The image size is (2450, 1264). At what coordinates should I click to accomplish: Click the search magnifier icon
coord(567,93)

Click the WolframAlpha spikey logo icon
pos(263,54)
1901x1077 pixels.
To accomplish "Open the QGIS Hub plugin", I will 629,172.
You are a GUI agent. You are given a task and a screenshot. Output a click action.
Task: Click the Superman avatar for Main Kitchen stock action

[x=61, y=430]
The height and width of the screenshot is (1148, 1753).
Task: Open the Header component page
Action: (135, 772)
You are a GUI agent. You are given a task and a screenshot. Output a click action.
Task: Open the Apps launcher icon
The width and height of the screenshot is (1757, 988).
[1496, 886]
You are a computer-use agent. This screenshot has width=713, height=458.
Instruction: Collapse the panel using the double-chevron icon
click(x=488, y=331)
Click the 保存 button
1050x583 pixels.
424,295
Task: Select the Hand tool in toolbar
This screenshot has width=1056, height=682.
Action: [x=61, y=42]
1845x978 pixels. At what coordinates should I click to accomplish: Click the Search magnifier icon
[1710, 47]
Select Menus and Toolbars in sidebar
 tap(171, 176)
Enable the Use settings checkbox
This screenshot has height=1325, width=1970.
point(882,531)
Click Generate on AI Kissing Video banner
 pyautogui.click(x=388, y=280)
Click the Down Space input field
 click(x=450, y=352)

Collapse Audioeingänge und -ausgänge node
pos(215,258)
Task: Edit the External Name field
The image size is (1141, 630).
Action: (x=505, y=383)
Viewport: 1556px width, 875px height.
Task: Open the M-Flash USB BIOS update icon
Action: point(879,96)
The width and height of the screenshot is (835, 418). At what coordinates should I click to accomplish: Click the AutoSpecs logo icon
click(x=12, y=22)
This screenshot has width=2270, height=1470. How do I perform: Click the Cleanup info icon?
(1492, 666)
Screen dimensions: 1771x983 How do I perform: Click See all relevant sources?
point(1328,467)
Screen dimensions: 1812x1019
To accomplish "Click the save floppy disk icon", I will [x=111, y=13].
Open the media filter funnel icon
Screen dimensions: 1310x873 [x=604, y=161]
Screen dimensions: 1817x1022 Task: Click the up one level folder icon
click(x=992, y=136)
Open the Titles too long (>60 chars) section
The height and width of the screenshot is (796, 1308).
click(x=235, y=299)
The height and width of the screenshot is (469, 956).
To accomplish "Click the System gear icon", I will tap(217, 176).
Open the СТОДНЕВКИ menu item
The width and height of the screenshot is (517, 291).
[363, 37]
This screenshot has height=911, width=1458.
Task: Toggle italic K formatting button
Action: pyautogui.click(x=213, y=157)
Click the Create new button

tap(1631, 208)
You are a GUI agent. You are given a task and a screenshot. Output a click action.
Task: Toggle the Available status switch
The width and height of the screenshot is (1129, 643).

§ §

◆ PROBLEM DESCRIPTION ◆
Work out how many lines of the listing above include the word "will". Reply with nothing but the count.

◆ SOLUTION TO THE PROBLEM ◆
3